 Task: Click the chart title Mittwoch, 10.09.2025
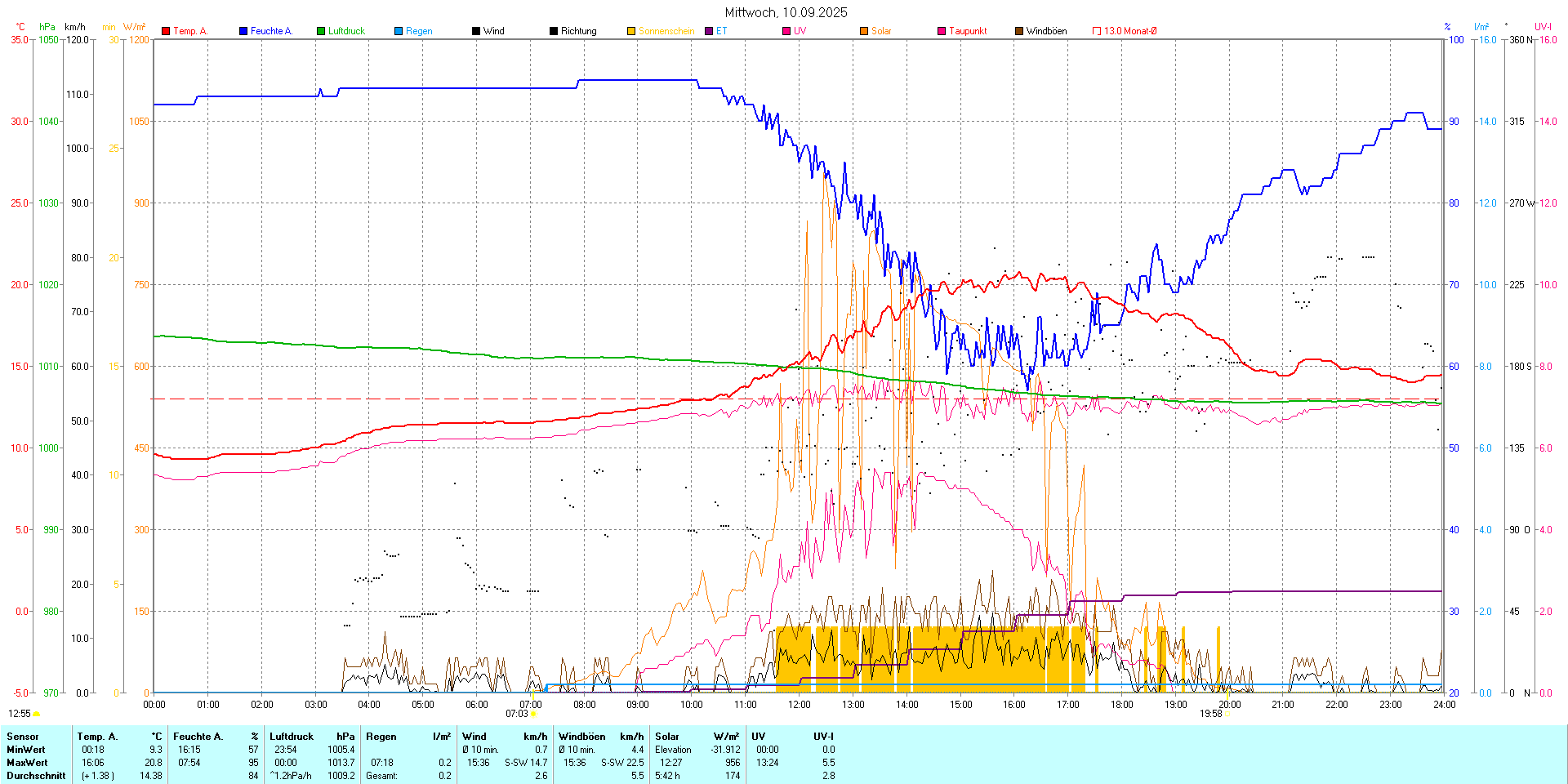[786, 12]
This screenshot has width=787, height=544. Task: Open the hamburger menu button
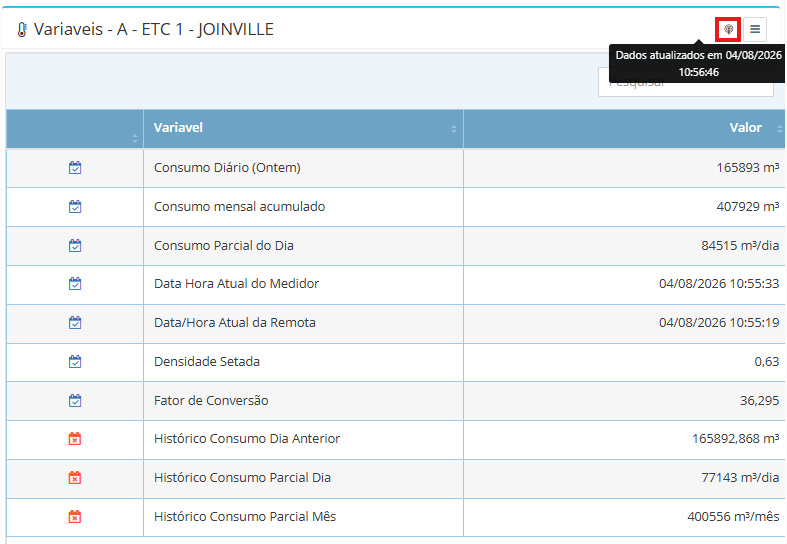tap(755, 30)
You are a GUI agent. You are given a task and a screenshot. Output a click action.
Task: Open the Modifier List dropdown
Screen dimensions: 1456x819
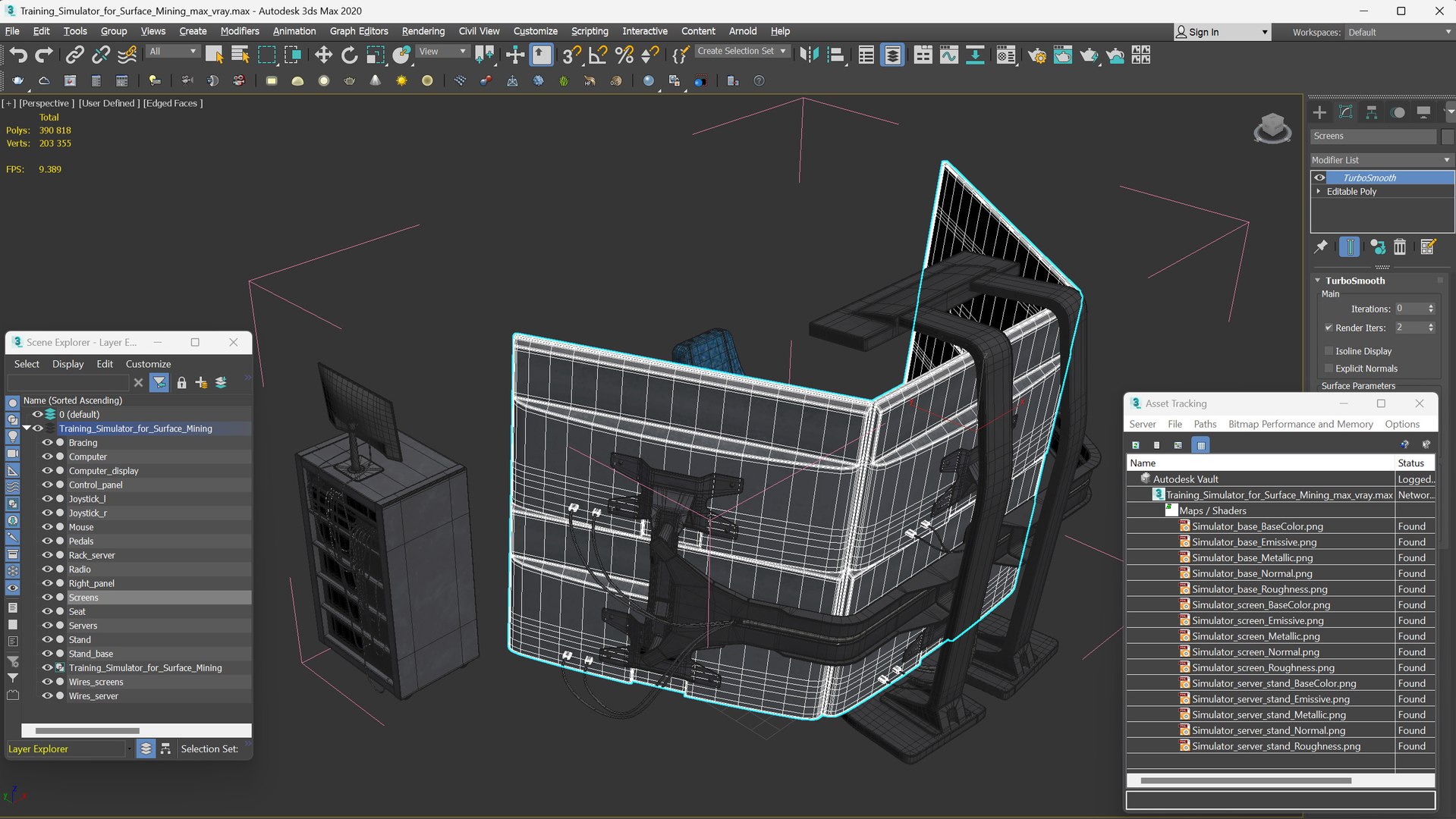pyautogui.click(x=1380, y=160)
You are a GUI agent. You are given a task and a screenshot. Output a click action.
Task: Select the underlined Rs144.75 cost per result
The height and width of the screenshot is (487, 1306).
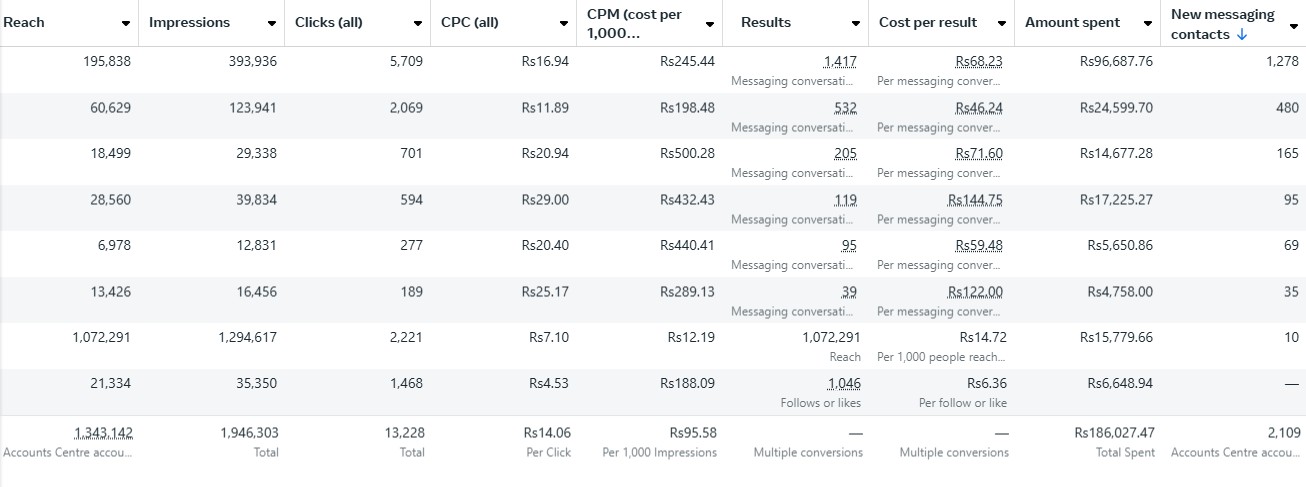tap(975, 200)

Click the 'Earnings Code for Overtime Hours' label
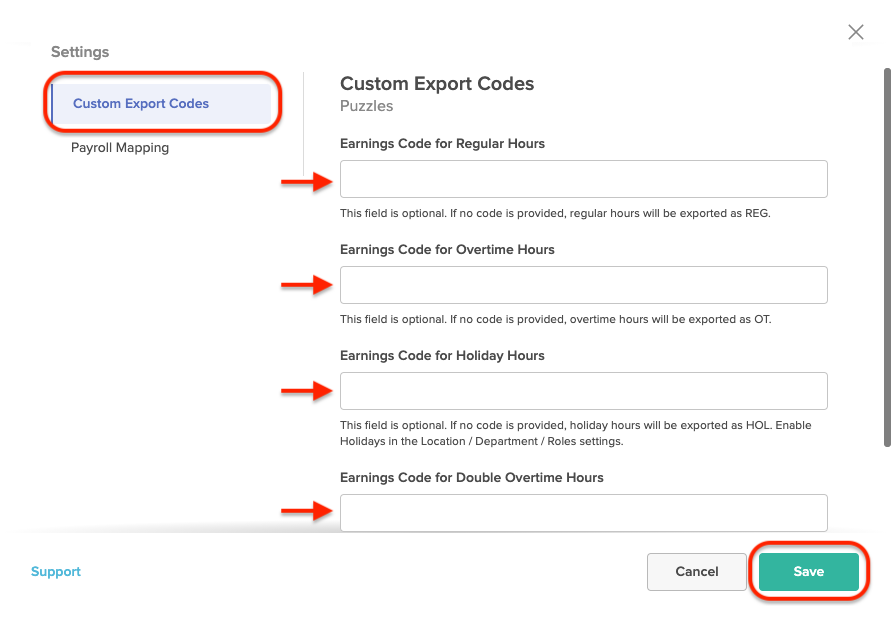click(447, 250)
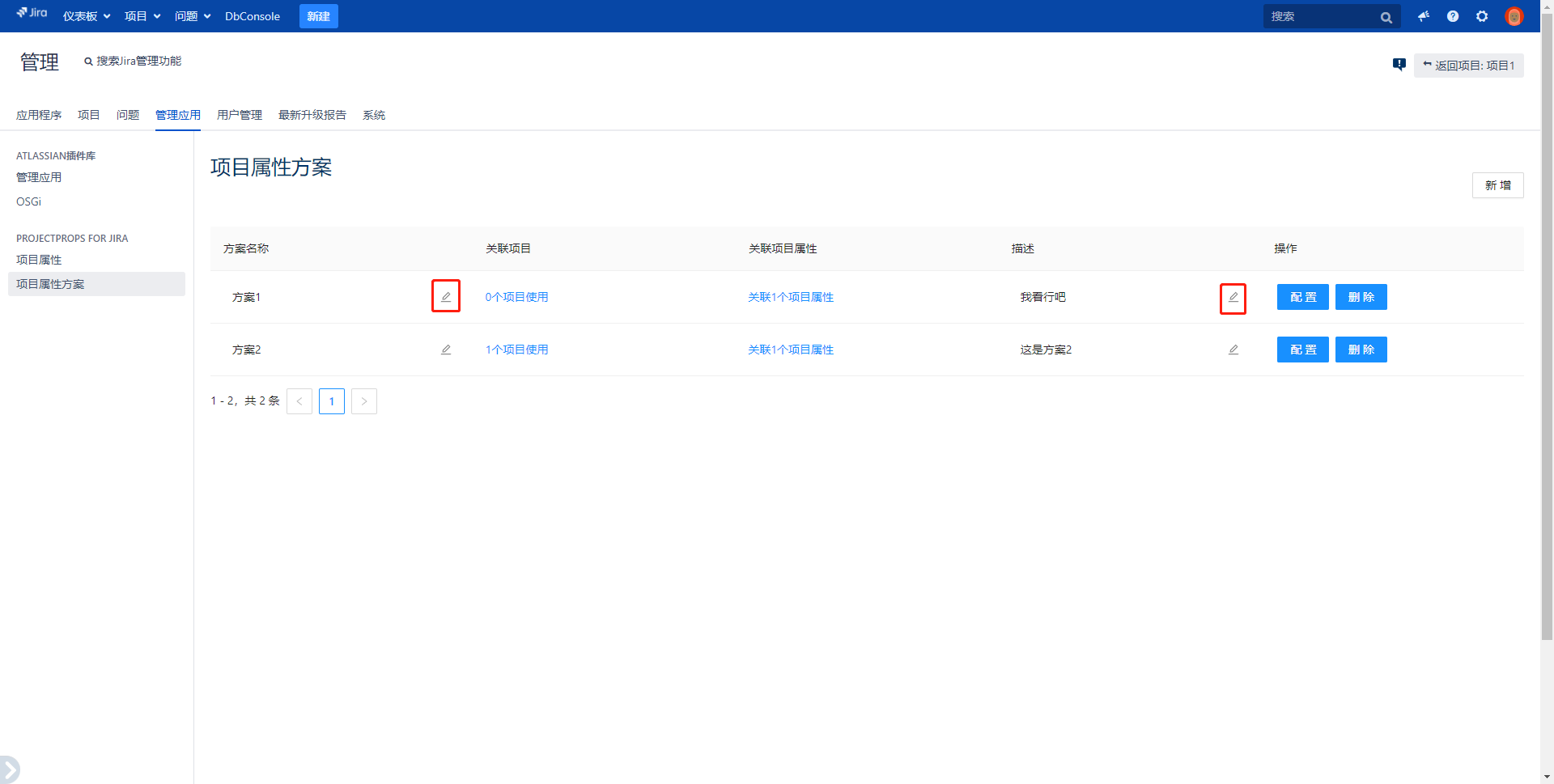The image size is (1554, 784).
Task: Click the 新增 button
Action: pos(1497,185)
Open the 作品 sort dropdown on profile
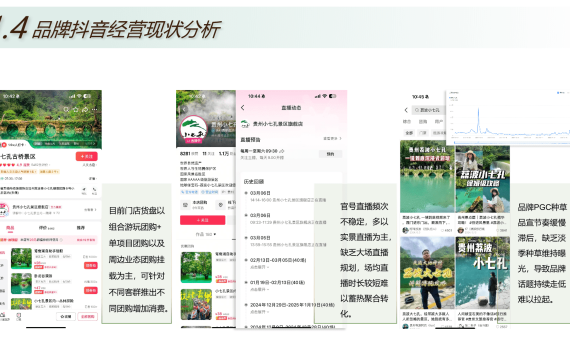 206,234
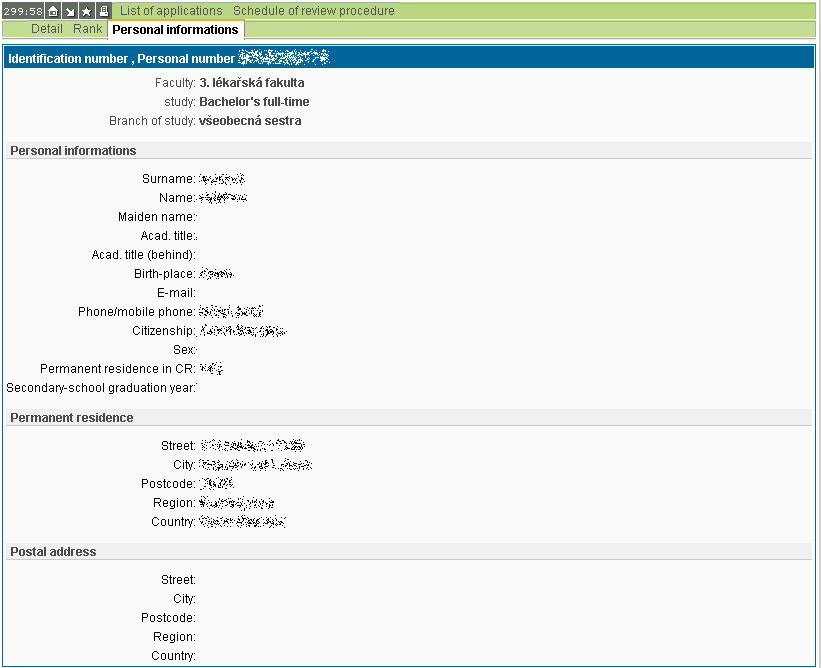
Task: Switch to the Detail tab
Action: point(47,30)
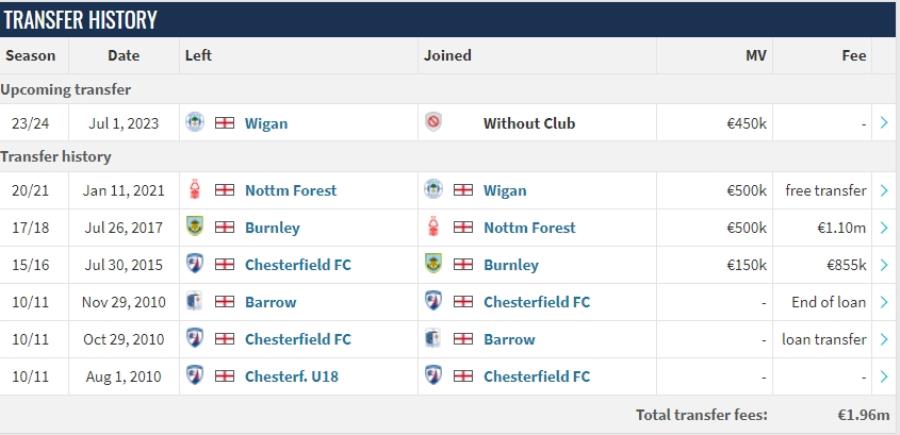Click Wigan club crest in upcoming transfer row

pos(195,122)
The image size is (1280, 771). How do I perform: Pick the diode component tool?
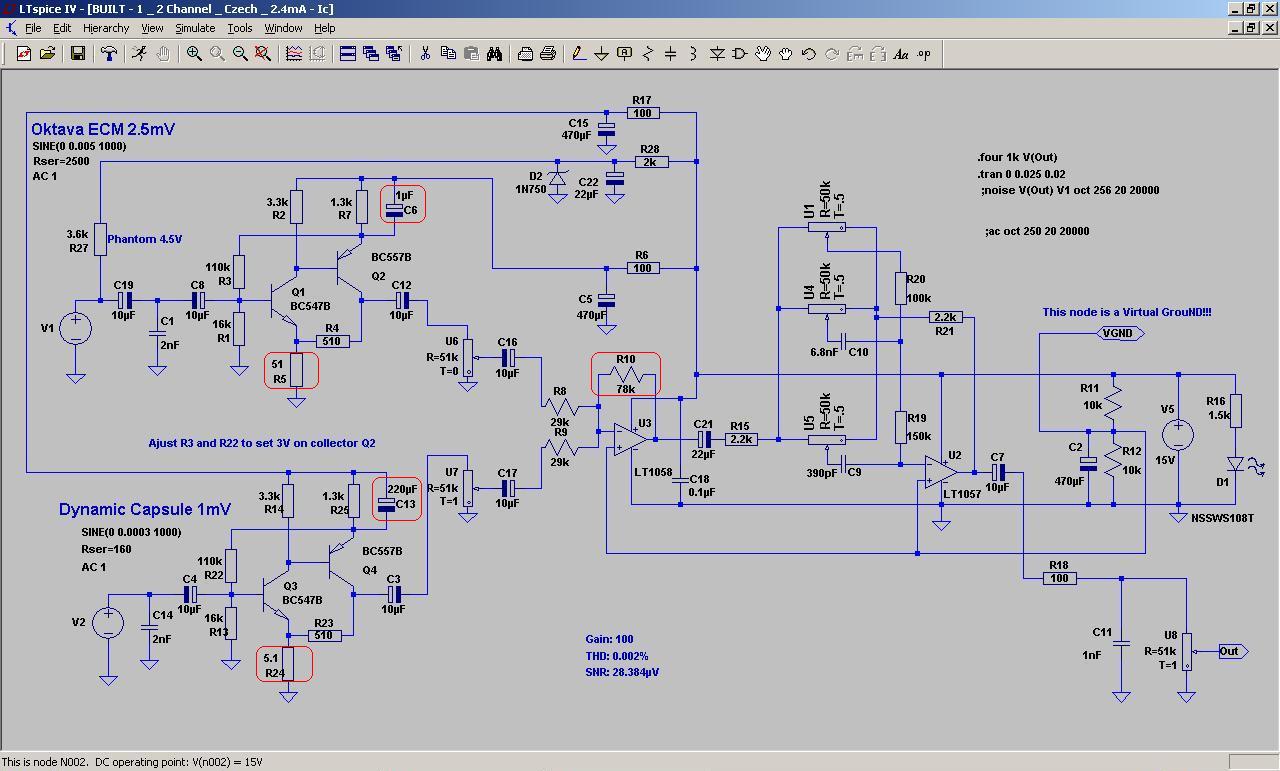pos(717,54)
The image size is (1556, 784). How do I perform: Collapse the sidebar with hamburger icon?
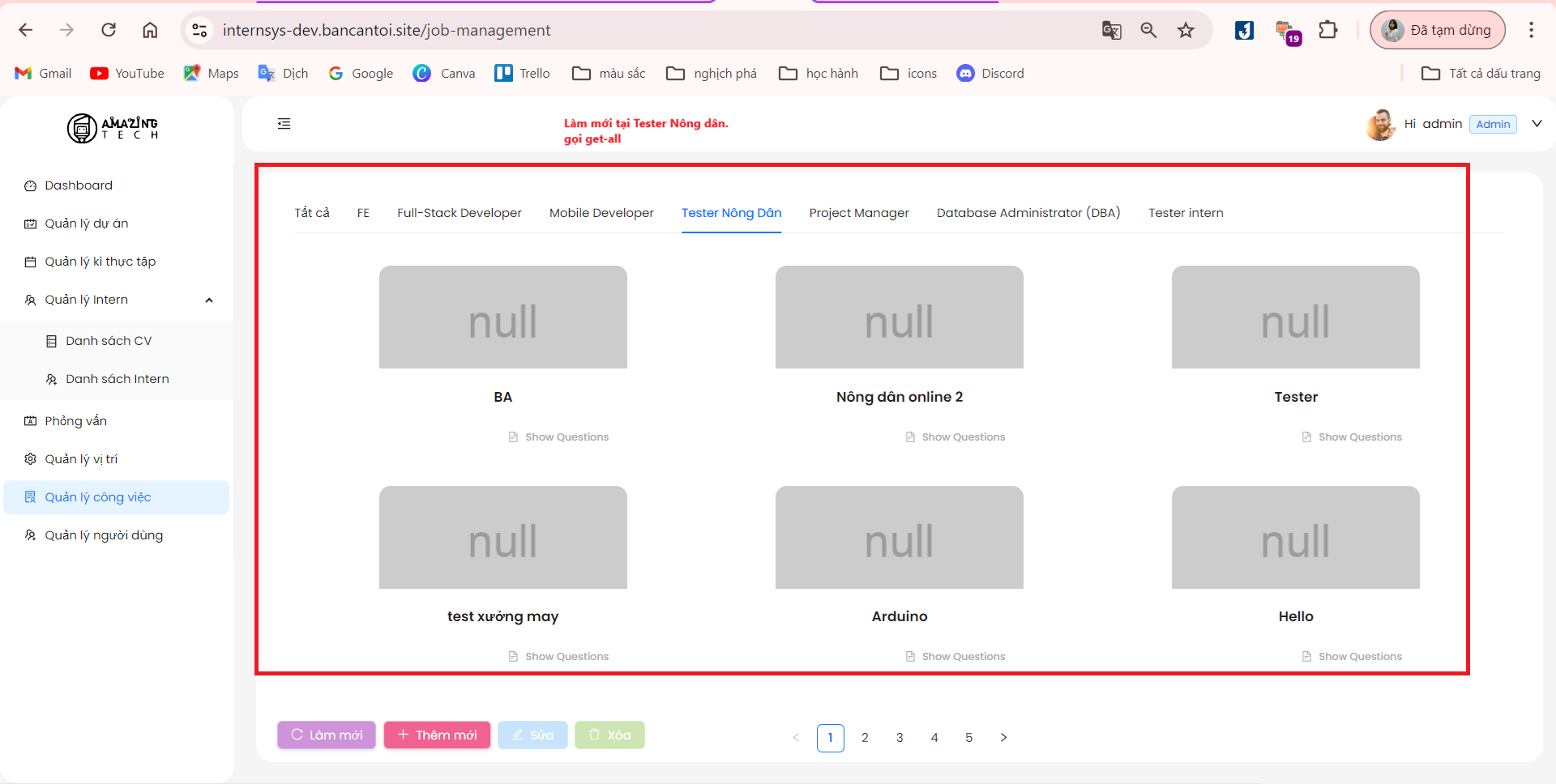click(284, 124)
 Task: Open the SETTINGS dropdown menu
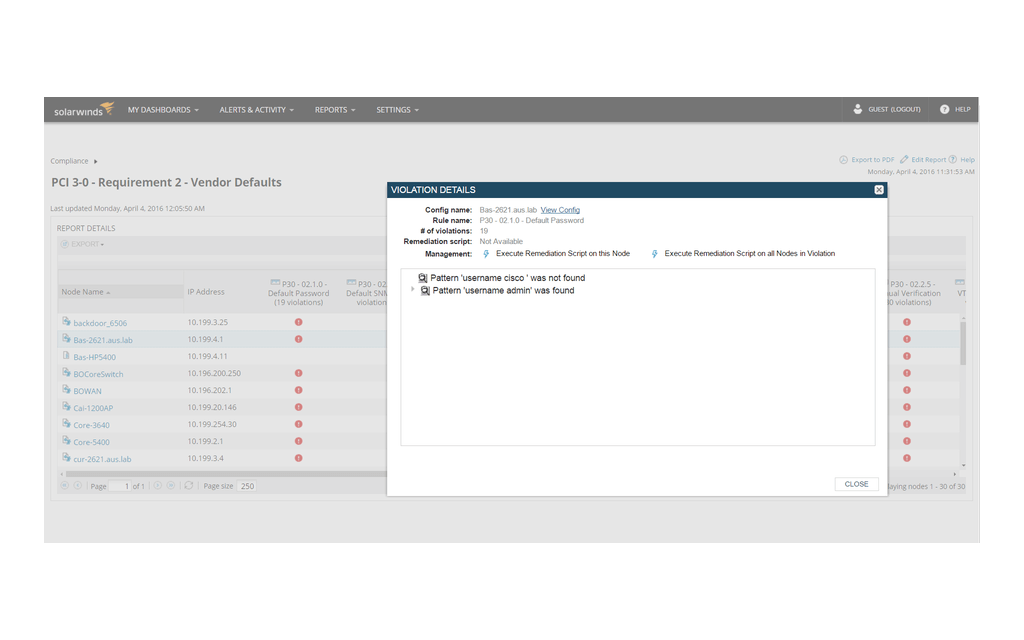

◇ ◇ ◇ ◇ ◇ ◇ ◇

Exercise directions:
All that is needed is the span from the line with "The height and" through the last line of the material above, reproduced exactly and free of pictures.

Exercise result:
The height and width of the screenshot is (487, 1306).
tap(975, 200)

Click the 'Earnings Code for Overtime Hours' label
click(447, 250)
The image size is (1554, 784).
Task: Click the 新增 button
Action: pos(1497,185)
Open the 作品 sort dropdown on profile
 206,234
Task: Switch to the Detail tab
Action: point(47,30)
Click Wigan club crest in upcoming transfer row

pos(195,122)
The image size is (1280, 771). How do I perform: Pick the diode component tool?
pos(717,54)
The image size is (1556, 784). How do I perform: Collapse the sidebar with hamburger icon?
click(284, 124)
 Task: Open the SETTINGS dropdown menu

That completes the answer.